Stored data

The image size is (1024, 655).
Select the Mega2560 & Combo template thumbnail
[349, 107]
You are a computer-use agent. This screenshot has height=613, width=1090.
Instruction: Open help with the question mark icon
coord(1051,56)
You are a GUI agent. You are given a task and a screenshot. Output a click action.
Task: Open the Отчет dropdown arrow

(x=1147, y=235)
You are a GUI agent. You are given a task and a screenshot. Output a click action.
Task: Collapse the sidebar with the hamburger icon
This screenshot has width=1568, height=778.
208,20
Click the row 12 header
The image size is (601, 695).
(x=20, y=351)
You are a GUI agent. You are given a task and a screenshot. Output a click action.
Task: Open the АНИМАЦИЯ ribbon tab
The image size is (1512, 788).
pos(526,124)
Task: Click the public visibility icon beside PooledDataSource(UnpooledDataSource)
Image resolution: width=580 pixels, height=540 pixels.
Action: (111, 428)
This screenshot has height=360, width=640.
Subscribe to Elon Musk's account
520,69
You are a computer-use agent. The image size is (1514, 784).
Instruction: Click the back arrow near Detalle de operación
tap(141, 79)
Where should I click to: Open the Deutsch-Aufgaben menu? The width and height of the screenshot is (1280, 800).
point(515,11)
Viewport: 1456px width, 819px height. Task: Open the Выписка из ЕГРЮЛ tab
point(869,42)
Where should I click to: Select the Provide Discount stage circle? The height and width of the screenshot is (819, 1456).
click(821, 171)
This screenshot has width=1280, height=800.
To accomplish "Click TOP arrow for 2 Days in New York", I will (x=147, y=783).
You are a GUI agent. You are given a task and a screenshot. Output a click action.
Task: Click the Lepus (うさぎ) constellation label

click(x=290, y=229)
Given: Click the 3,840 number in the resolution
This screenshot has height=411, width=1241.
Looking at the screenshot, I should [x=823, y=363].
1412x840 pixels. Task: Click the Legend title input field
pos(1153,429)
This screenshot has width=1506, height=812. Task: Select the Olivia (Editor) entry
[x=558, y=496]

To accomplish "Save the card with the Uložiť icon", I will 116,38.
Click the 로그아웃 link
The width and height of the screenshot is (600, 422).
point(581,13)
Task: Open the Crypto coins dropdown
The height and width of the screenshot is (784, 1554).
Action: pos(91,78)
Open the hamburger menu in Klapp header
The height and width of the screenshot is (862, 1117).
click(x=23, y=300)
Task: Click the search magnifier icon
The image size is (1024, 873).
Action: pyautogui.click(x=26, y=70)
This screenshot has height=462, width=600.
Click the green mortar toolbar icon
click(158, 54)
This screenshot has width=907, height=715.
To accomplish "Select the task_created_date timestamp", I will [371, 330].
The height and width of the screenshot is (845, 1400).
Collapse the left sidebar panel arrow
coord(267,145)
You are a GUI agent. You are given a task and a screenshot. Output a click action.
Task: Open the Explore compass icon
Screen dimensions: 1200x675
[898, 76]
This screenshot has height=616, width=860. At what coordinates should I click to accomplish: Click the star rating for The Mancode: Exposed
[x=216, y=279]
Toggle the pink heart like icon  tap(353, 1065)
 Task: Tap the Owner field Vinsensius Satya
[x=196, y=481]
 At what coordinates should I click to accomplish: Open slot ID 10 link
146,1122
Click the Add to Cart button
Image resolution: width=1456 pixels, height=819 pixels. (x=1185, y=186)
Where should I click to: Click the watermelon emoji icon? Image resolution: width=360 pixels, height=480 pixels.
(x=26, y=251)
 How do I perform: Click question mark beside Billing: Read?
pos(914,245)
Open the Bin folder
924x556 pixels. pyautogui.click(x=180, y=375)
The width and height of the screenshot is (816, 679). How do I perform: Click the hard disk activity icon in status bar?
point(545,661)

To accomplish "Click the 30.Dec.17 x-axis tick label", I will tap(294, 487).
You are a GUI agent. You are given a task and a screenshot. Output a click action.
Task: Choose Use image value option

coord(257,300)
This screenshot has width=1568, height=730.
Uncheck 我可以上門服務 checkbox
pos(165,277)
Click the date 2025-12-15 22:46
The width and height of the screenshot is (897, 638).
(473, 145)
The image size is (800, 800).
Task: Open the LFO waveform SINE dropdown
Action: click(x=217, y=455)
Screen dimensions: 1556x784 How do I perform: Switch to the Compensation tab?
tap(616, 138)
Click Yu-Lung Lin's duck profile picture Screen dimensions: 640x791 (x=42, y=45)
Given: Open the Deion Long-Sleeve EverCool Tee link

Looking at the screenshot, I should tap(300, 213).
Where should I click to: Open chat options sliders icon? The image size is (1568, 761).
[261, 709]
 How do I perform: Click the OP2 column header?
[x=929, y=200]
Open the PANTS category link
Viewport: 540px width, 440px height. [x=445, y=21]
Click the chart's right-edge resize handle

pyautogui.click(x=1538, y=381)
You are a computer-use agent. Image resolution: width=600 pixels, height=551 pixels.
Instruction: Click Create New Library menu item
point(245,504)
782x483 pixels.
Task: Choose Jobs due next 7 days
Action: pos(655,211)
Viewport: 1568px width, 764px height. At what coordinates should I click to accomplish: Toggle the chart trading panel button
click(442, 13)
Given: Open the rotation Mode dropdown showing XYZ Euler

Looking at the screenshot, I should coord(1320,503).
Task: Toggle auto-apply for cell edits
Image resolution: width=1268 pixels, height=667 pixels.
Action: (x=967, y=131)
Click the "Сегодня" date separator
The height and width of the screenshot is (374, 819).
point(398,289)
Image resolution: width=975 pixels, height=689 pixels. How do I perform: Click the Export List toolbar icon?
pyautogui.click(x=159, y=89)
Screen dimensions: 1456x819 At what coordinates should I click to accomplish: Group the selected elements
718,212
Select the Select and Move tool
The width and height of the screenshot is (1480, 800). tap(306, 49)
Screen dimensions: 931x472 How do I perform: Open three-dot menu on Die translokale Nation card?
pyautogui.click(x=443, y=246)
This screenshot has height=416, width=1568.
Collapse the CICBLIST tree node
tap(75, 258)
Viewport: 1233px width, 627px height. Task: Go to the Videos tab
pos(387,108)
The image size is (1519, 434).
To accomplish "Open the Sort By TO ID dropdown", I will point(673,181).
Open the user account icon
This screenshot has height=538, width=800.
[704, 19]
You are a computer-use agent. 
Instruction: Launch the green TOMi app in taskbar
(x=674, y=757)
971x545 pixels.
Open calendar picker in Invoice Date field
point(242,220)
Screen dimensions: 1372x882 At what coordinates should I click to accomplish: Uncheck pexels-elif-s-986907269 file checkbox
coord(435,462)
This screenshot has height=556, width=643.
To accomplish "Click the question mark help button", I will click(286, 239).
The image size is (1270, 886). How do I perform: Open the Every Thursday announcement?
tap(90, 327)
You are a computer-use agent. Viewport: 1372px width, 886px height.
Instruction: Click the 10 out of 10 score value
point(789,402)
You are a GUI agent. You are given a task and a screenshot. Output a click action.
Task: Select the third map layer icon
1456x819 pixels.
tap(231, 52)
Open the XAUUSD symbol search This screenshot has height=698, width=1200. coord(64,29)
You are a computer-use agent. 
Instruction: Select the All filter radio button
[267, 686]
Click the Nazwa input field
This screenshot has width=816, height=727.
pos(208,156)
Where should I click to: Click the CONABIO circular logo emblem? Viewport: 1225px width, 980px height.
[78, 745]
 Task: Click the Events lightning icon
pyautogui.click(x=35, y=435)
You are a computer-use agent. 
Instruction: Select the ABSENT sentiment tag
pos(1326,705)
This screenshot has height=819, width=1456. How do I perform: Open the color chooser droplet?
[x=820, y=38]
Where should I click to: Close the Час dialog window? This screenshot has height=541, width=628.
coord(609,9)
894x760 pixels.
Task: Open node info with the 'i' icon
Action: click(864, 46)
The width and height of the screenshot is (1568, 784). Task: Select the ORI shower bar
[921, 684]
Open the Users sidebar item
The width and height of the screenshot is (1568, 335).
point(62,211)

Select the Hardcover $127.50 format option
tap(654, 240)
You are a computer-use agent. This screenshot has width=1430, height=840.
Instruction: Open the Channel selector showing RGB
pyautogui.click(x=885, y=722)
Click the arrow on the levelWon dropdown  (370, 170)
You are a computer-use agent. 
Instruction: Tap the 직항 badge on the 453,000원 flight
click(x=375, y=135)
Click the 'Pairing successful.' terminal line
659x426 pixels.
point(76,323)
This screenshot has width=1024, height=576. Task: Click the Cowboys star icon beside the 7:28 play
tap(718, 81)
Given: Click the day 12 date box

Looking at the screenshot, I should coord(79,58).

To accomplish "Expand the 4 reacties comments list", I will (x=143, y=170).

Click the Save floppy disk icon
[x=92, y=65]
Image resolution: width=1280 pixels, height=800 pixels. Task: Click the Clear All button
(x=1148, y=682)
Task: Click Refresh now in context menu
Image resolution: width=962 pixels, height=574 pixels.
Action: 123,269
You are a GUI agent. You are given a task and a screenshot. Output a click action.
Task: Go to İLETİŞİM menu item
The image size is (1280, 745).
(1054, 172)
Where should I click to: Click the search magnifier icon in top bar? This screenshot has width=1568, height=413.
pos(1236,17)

**Job:** Reproduce the stored data verbatim, from the start of the records up to and including the line with "point(869,42)".

**Solved exercise:**
The image size is (1024, 655).
Select the Mega2560 & Combo template thumbnail
[349, 107]
You are a computer-use agent. This screenshot has height=613, width=1090.
Instruction: Open help with the question mark icon
coord(1051,56)
You are a GUI agent. You are given a task and a screenshot. Output a click action.
Task: Open the Отчет dropdown arrow

(x=1147, y=235)
You are a GUI agent. You are given a task and a screenshot. Output a click action.
Task: Collapse the sidebar with the hamburger icon
This screenshot has width=1568, height=778.
208,20
Click the row 12 header
The image size is (601, 695).
(x=20, y=351)
You are a GUI agent. You are given a task and a screenshot. Output a click action.
Task: Open the АНИМАЦИЯ ribbon tab
The image size is (1512, 788).
pos(526,124)
Task: Click the public visibility icon beside PooledDataSource(UnpooledDataSource)
Image resolution: width=580 pixels, height=540 pixels.
Action: (111, 428)
This screenshot has height=360, width=640.
Subscribe to Elon Musk's account
520,69
You are a computer-use agent. The image size is (1514, 784).
Instruction: Click the back arrow near Detalle de operación
tap(141, 79)
Where should I click to: Open the Deutsch-Aufgaben menu? The width and height of the screenshot is (1280, 800).
point(515,11)
Viewport: 1456px width, 819px height. Task: Open the Выписка из ЕГРЮЛ tab
point(869,42)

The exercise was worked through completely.